**Stated goal:**
Reproduce the rows starting at the line containing "Point to the left" and ending at the line containing "pyautogui.click(x=175, y=155)", both included, and omit the pictures.

**Data in this exercise:**
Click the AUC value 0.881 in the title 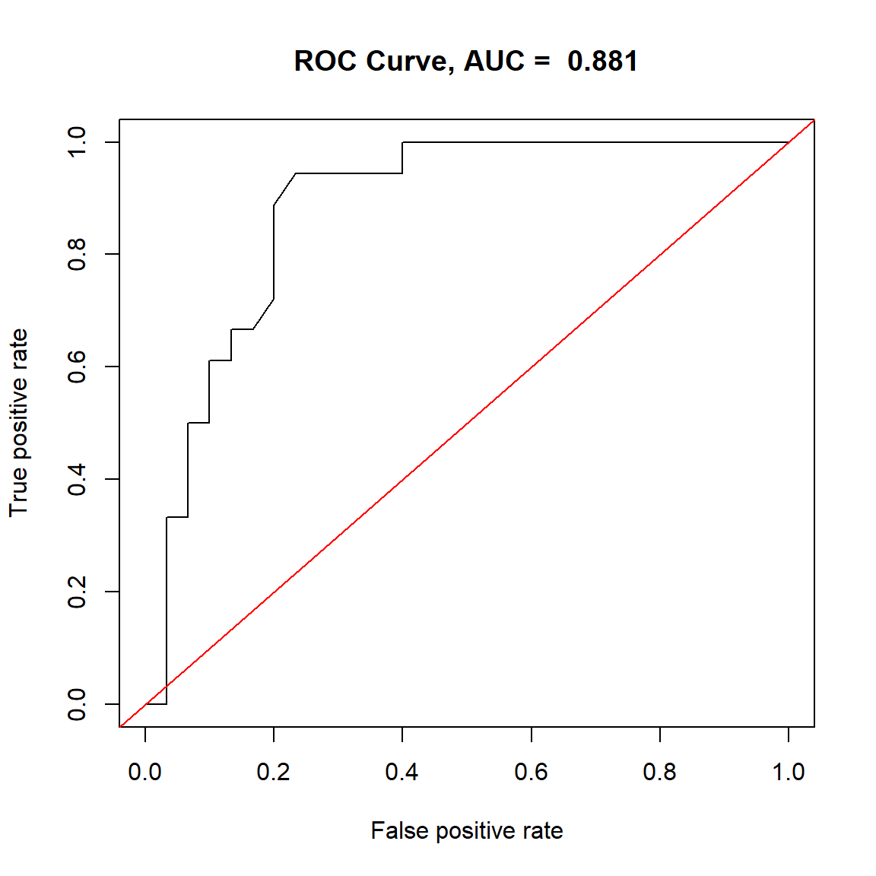click(602, 62)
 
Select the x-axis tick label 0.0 click(144, 772)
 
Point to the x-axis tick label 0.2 click(274, 772)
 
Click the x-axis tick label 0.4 click(402, 772)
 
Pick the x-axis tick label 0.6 click(531, 772)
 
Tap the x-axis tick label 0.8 click(659, 772)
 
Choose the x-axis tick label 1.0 click(789, 772)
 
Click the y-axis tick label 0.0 click(78, 704)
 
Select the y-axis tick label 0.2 click(78, 592)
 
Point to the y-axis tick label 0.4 click(78, 479)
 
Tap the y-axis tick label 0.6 click(78, 367)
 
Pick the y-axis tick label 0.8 click(78, 254)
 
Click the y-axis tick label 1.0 click(78, 142)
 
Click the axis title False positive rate click(467, 831)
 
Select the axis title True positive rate click(19, 423)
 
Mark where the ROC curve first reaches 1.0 click(402, 142)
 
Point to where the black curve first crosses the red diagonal click(167, 686)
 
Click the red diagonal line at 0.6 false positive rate click(531, 367)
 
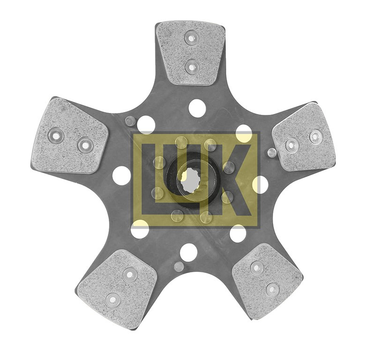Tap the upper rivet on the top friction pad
pyautogui.click(x=191, y=38)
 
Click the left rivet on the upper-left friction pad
pyautogui.click(x=56, y=136)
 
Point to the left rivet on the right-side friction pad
pyautogui.click(x=291, y=145)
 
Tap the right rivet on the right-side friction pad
pyautogui.click(x=315, y=136)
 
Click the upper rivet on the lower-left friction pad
pyautogui.click(x=130, y=275)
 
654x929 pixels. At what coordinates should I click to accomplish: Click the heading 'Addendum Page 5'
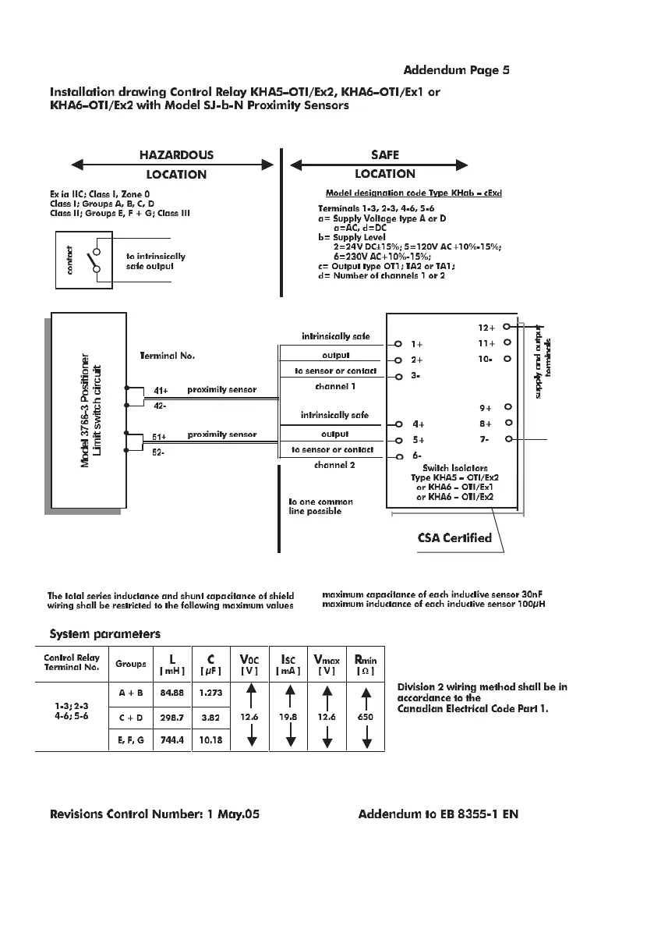pyautogui.click(x=456, y=70)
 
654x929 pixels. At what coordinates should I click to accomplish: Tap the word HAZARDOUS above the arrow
pyautogui.click(x=175, y=155)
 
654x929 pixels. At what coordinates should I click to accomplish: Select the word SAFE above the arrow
pyautogui.click(x=385, y=155)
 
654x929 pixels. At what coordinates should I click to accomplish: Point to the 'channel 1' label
pyautogui.click(x=335, y=385)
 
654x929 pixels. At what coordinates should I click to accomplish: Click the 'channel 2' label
pyautogui.click(x=334, y=465)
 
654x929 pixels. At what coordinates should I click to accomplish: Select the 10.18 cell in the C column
pyautogui.click(x=210, y=739)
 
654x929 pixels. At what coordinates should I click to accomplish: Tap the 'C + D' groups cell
pyautogui.click(x=130, y=715)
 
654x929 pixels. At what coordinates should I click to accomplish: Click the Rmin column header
pyautogui.click(x=365, y=664)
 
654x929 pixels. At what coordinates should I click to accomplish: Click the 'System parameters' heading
pyautogui.click(x=105, y=633)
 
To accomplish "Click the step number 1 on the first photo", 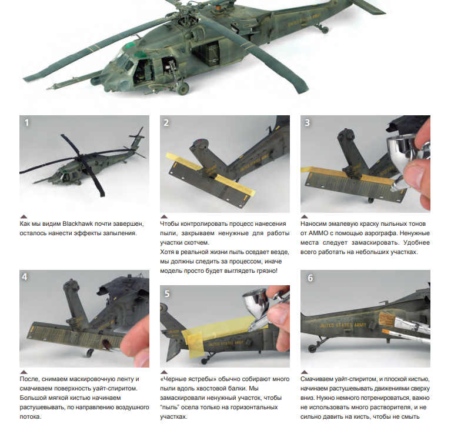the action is point(26,123).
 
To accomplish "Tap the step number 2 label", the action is point(166,123).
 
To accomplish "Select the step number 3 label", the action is point(307,123).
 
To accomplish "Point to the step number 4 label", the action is point(25,277).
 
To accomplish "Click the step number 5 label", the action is point(167,293).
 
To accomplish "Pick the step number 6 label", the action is point(310,278).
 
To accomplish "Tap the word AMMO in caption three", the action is point(318,233).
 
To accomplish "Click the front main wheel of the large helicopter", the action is point(183,88).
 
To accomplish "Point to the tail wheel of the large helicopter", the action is point(325,29).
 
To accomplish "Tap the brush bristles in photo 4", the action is point(108,345).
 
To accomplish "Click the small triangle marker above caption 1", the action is point(24,216).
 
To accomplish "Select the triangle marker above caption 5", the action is point(164,372).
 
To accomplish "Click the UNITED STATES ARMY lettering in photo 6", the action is point(343,325).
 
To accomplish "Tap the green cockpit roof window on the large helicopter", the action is point(131,45).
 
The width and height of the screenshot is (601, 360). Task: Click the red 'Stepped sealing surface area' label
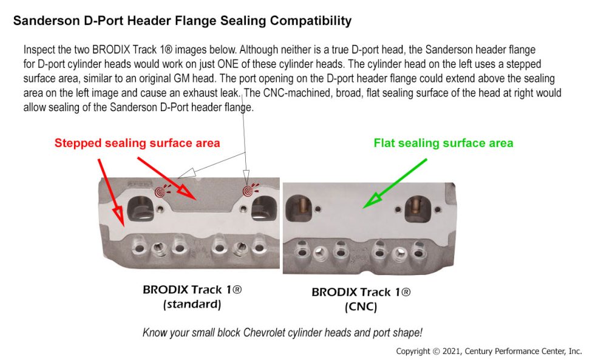137,143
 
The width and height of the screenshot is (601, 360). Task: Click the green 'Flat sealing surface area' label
444,143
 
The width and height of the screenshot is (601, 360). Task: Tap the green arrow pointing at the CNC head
395,183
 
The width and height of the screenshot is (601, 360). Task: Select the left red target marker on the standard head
161,192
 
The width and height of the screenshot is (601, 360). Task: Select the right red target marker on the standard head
248,191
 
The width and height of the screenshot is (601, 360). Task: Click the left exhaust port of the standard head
140,209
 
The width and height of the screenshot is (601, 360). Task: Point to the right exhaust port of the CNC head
418,209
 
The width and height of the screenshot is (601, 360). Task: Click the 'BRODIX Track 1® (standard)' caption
192,296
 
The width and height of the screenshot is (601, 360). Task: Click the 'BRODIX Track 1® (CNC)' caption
361,299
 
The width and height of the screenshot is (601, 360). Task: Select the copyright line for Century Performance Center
489,351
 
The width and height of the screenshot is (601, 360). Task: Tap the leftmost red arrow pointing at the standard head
111,192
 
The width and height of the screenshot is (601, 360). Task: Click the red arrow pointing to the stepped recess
167,178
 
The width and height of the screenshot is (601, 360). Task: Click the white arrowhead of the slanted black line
186,173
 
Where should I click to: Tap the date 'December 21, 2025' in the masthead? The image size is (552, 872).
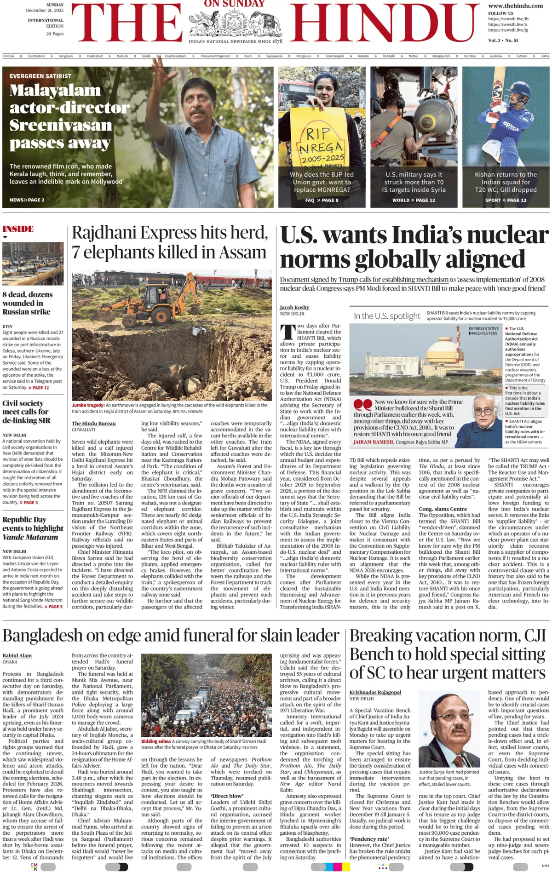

**Worked solution:**
Point to the left rivet on the right-side friction pad
pyautogui.click(x=291, y=145)
 
Tap the right rivet on the right-side friction pad
pyautogui.click(x=315, y=136)
 
Click the upper rivet on the lower-left friction pad
pyautogui.click(x=130, y=275)
 
654x929 pixels. At what coordinates should I click to accomplish: Click the heading 'Addendum Page 5'
pyautogui.click(x=456, y=70)
 
654x929 pixels. At what coordinates should I click to accomplish: Tap the word HAZARDOUS above the arrow
pyautogui.click(x=175, y=155)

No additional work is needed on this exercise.